▶ WHAT YOU SHOULD DO: Print the records between the line containing "How do I perform: Bookmark the Sep 29 tweet?" and the line containing "will (512, 339).", inclusive, reproducing each line without any change.

▶ EXTRACTED INFORMATION:
****
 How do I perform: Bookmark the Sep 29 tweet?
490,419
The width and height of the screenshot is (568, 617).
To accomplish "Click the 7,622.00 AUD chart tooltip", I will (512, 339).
****
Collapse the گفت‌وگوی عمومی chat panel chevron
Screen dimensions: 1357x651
****
▶ RESULT:
 How do I perform: Bookmark the Sep 29 tweet?
490,419
The width and height of the screenshot is (568, 617).
To accomplish "Click the 7,622.00 AUD chart tooltip", I will (512, 339).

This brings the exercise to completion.